[Problem to solve]
Return the lines that run from the line containing "Given: View the HTTP Headers tab" through the end of the entries, both ends included. Leave out all pictures.

[Data]
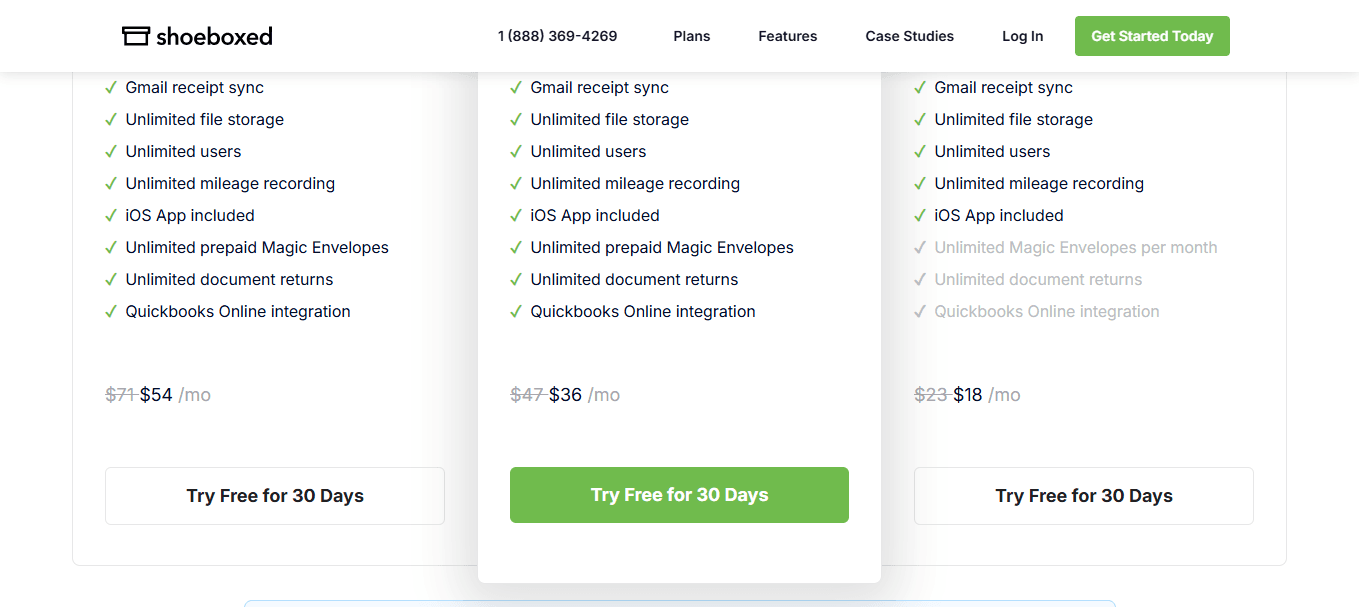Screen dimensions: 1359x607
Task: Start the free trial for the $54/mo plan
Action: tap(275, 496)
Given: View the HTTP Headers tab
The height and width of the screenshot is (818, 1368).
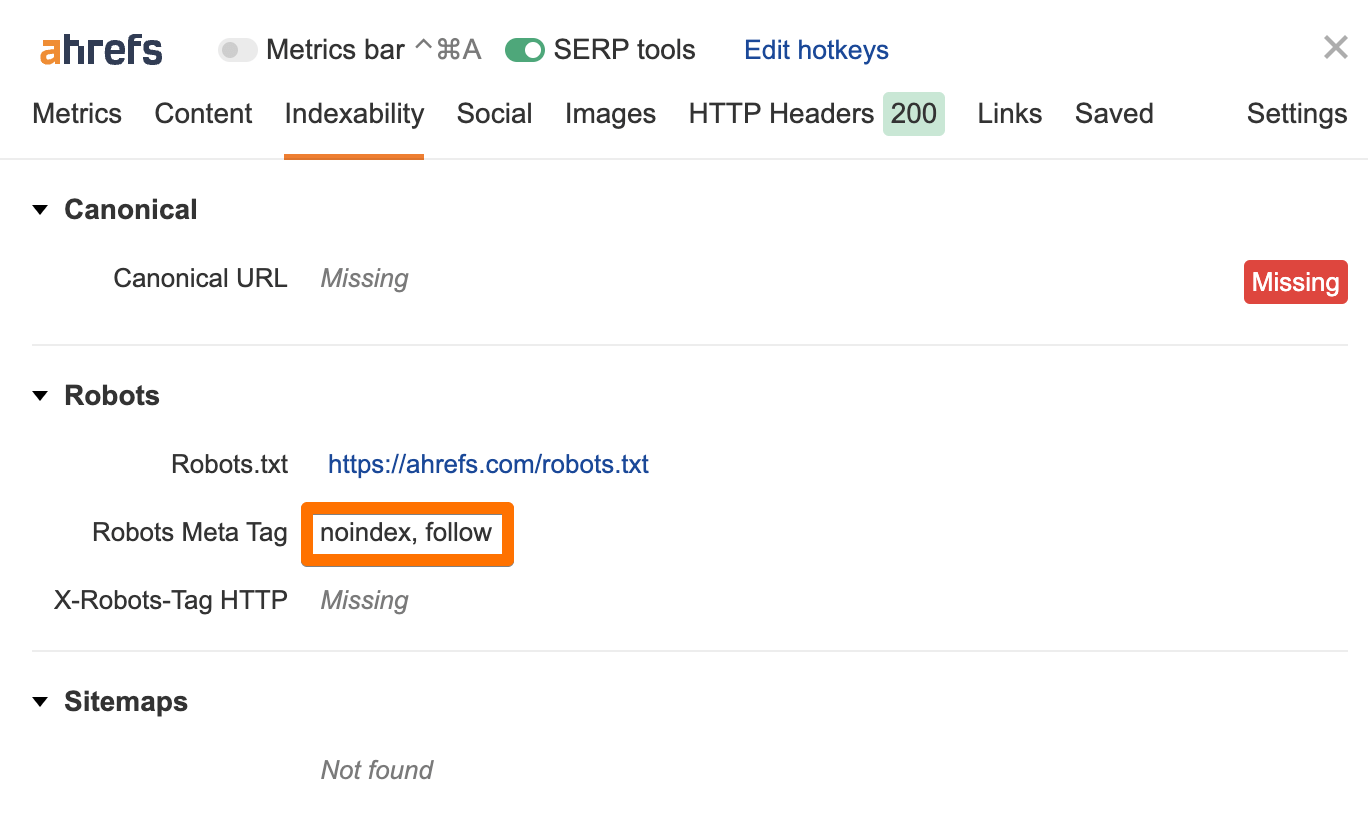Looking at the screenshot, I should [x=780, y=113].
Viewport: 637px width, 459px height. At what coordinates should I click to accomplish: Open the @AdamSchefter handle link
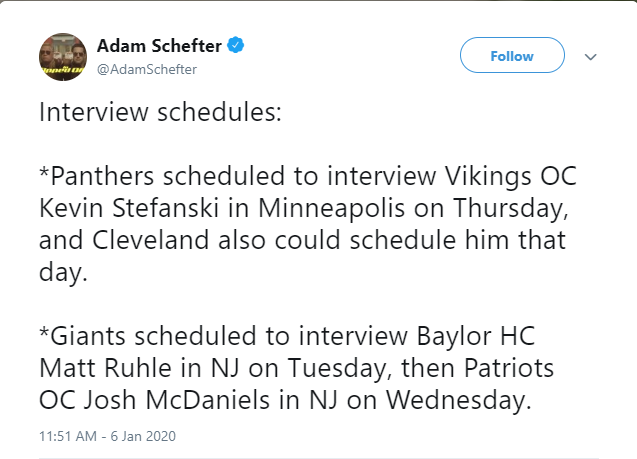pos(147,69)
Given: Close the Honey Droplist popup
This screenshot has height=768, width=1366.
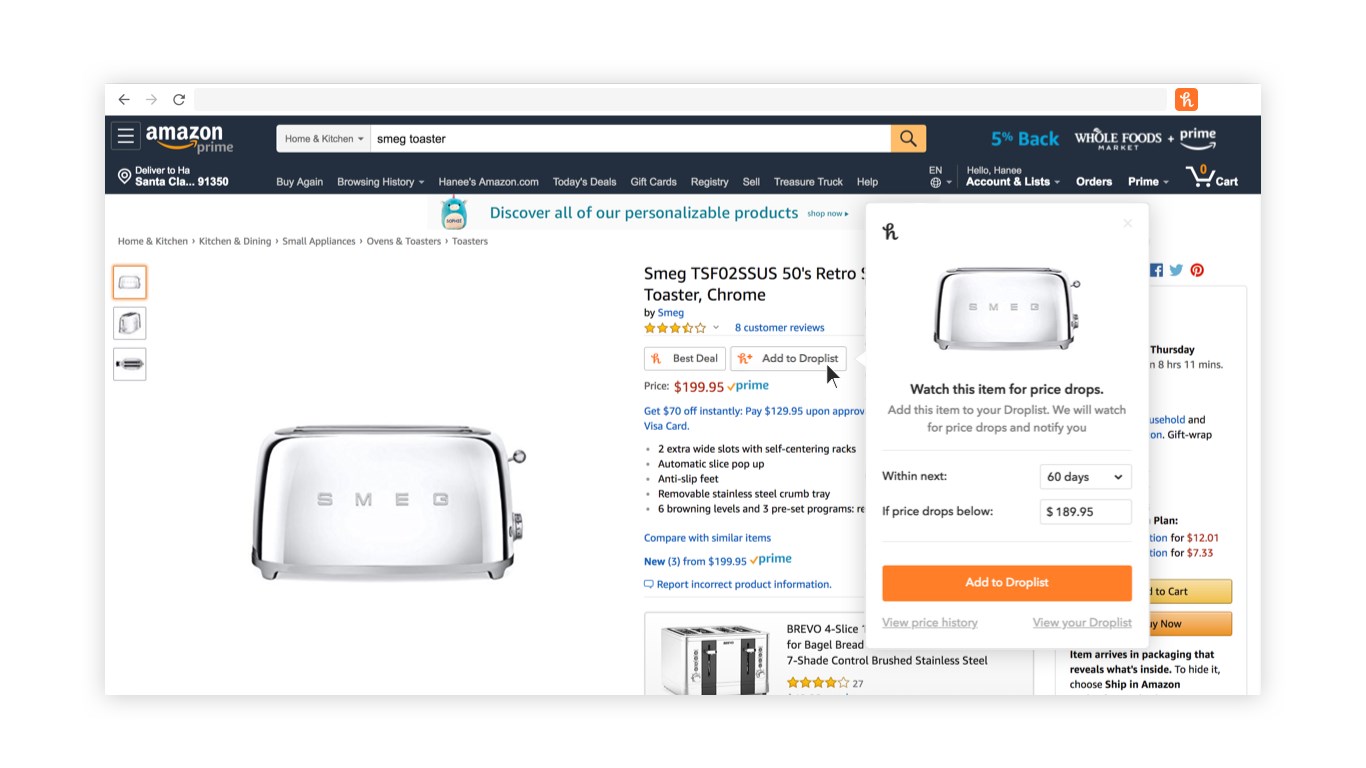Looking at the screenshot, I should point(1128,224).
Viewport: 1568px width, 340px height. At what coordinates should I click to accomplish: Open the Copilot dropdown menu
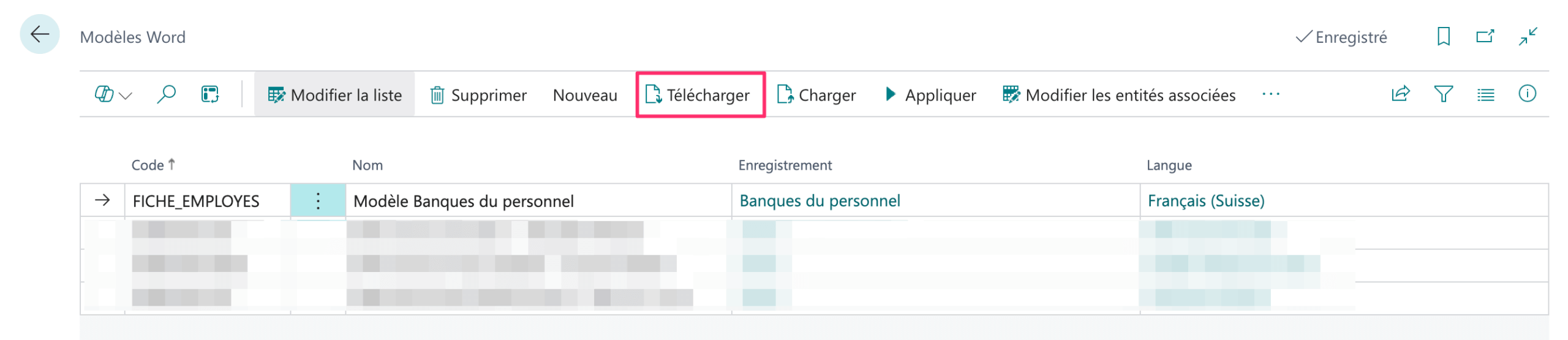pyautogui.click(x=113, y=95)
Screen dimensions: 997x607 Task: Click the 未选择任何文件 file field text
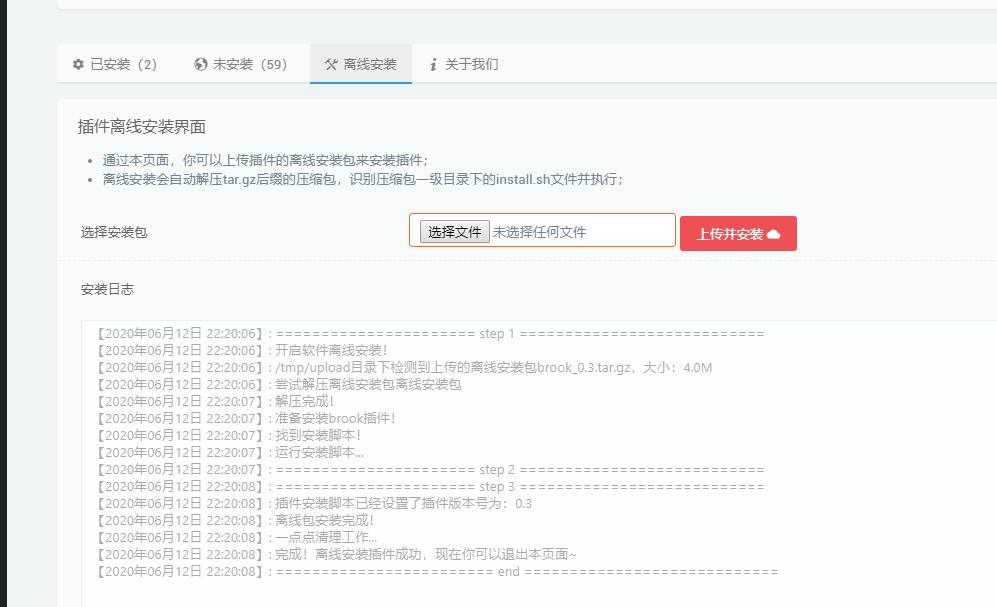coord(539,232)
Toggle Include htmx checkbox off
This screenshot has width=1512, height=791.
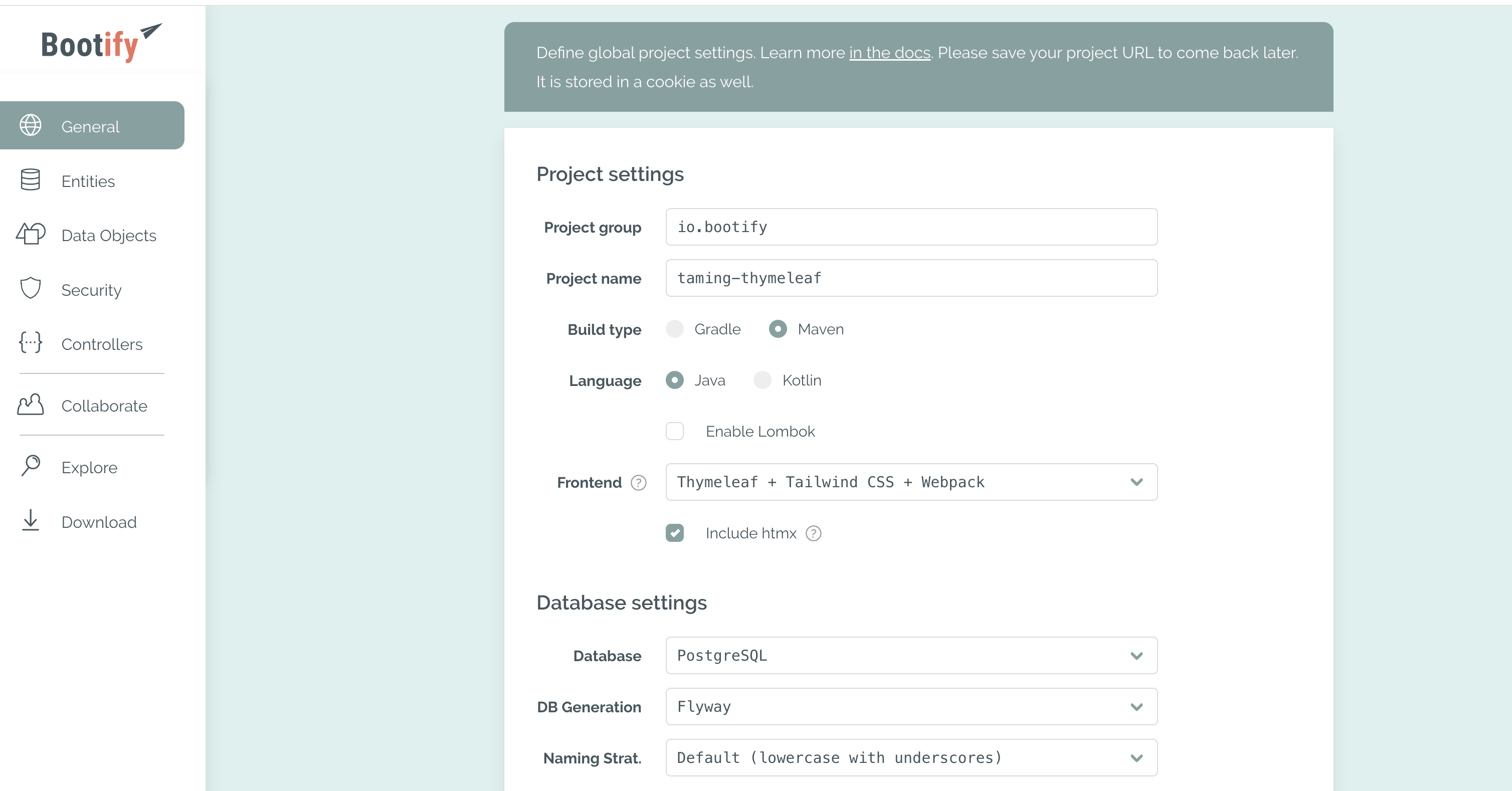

[Response]
Given: View the HTTP Headers tab
The height and width of the screenshot is (818, 1368).
Looking at the screenshot, I should [x=780, y=113].
Viewport: 637px width, 459px height. At what coordinates should I click to accomplish: Open the @AdamSchefter handle link
pos(147,69)
Given: Close the Honey Droplist popup
This screenshot has height=768, width=1366.
Looking at the screenshot, I should point(1128,224).
Viewport: 1568px width, 340px height. At what coordinates should I click to accomplish: Open the Copilot dropdown menu
pyautogui.click(x=113, y=95)
Screen dimensions: 997x607 Task: Click the 未选择任何文件 file field text
coord(539,232)
Toggle Include htmx checkbox off
This screenshot has width=1512, height=791.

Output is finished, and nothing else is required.